━━━ Exercise material

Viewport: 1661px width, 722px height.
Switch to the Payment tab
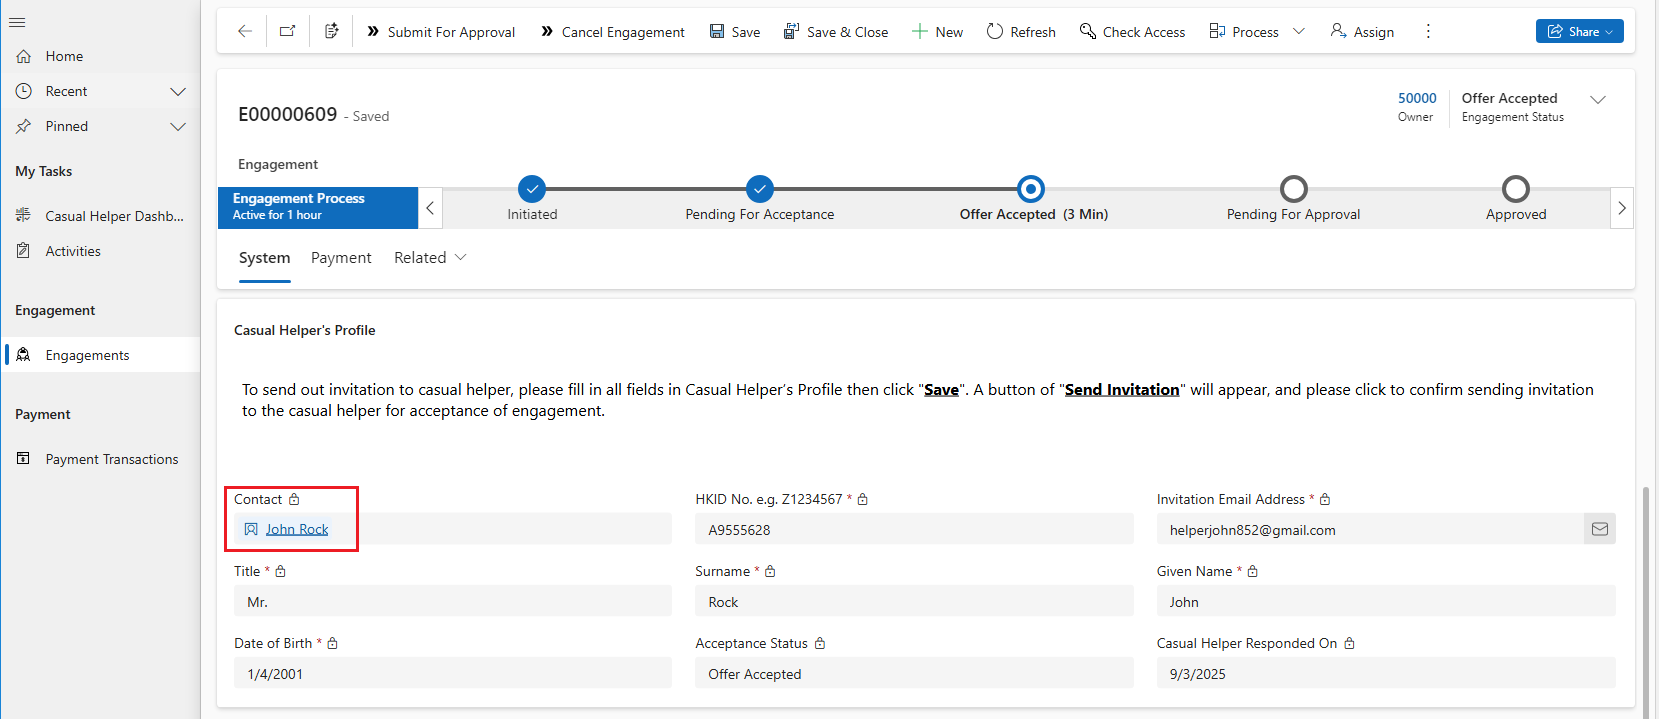341,258
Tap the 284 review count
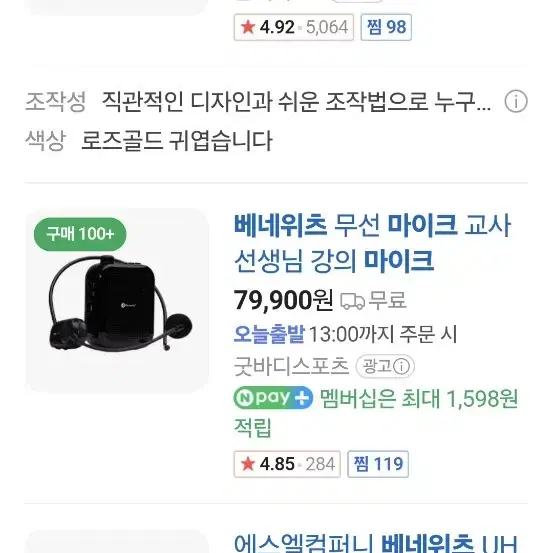This screenshot has height=553, width=553. (x=320, y=464)
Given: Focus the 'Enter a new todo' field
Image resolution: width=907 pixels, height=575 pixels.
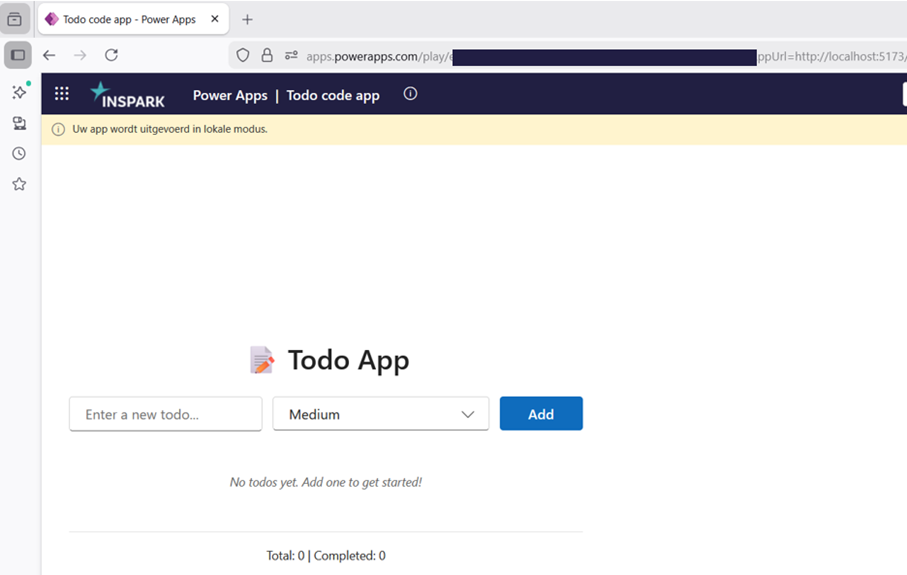Looking at the screenshot, I should (x=165, y=414).
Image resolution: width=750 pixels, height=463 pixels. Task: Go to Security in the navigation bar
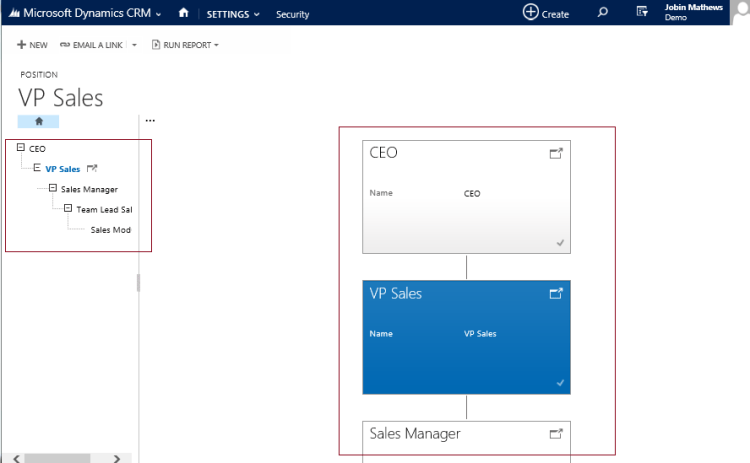pos(292,14)
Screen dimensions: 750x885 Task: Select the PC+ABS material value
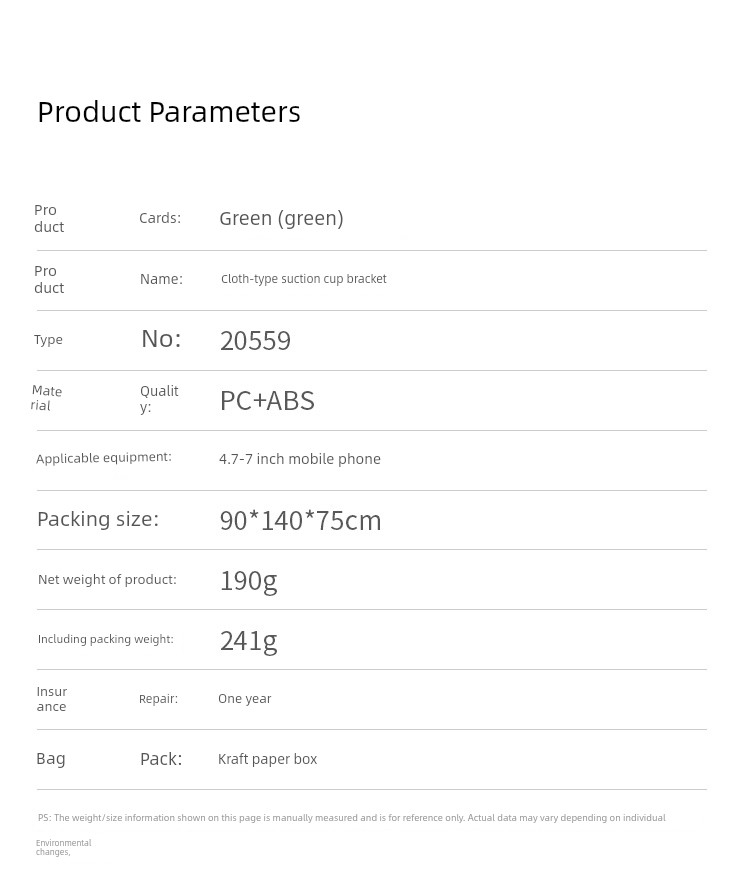tap(267, 401)
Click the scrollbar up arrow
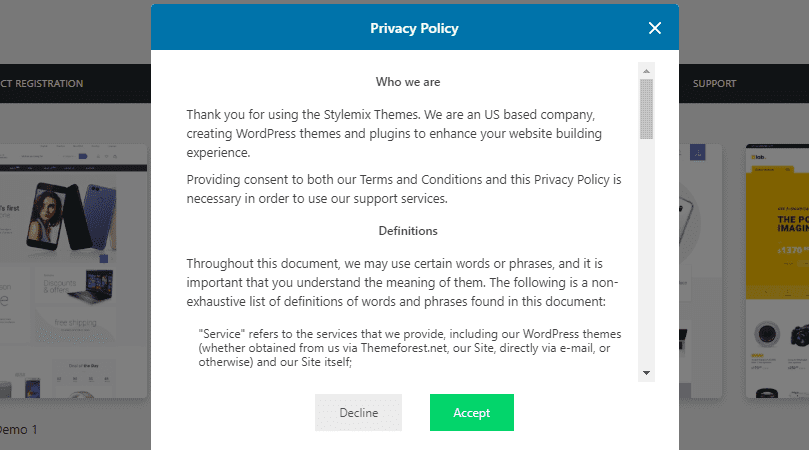This screenshot has width=809, height=450. (x=647, y=72)
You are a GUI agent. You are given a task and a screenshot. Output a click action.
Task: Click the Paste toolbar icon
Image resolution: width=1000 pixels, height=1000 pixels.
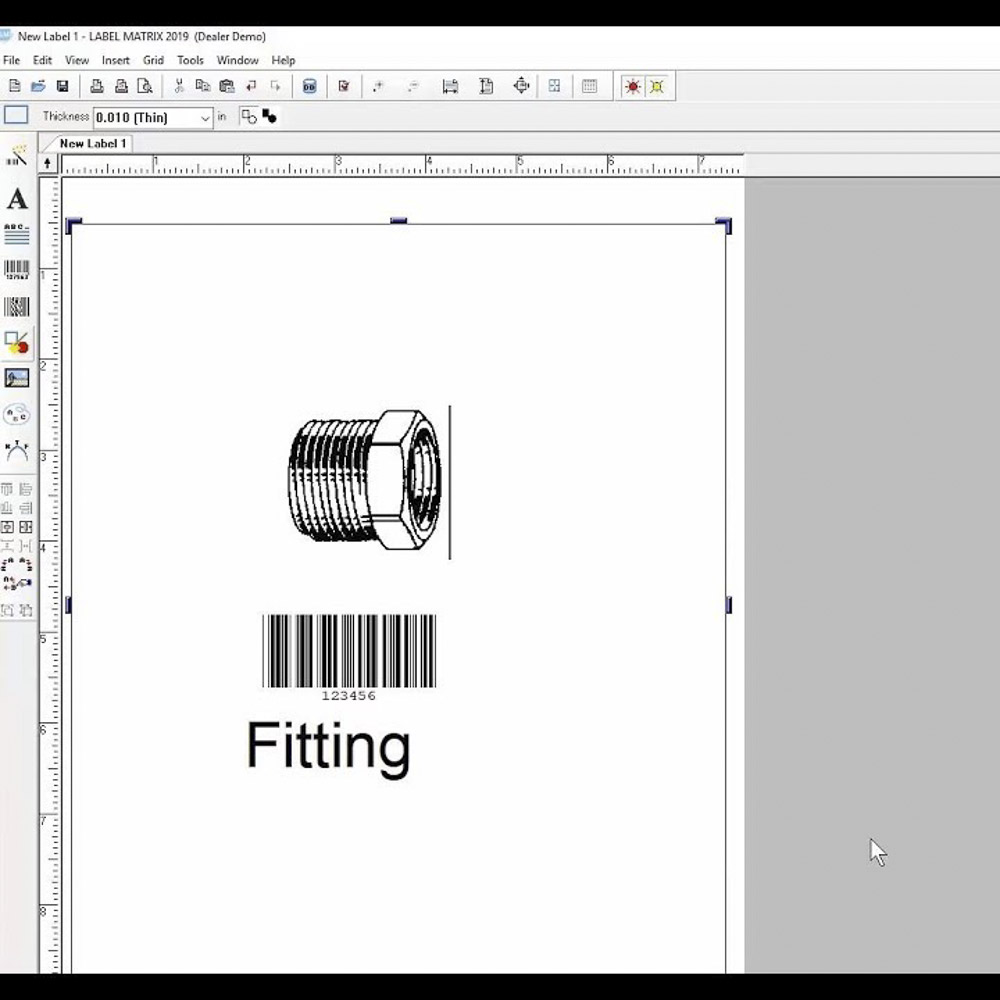tap(226, 86)

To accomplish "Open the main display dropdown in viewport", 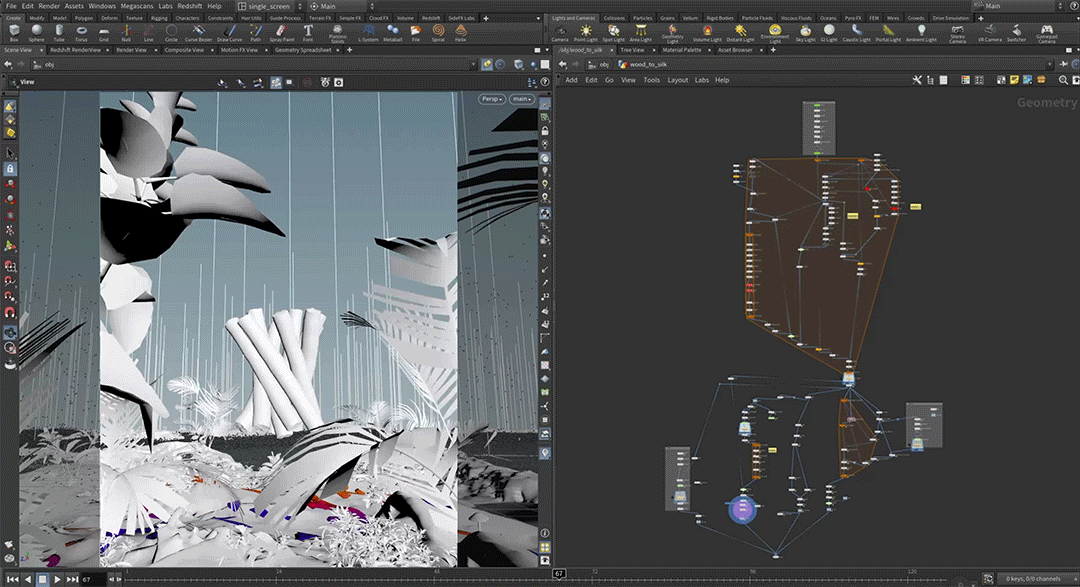I will click(x=521, y=99).
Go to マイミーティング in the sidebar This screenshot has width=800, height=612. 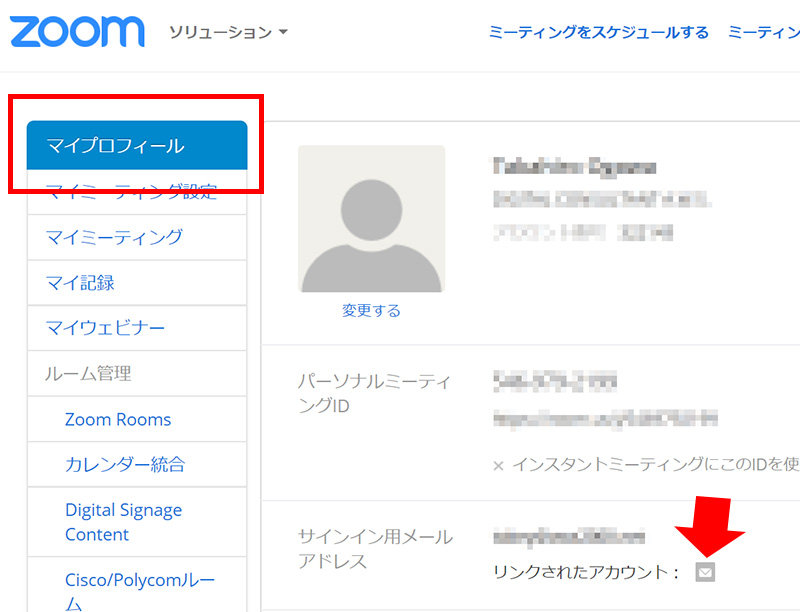pos(114,237)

━━━━━━

■ **Your assignment**
The response is to contain exactly the lines from the beginning of the data through the line containing "Given: Focus the 'Enter a new todo' field", both ends included, and nothing else; omit the pictures.

■ **Finished task**
Viewport: 1661px width, 722px height.
Switch to the Payment tab
341,258
Tap the 284 review count
This screenshot has height=553, width=553. (x=320, y=464)
Given: Focus the 'Enter a new todo' field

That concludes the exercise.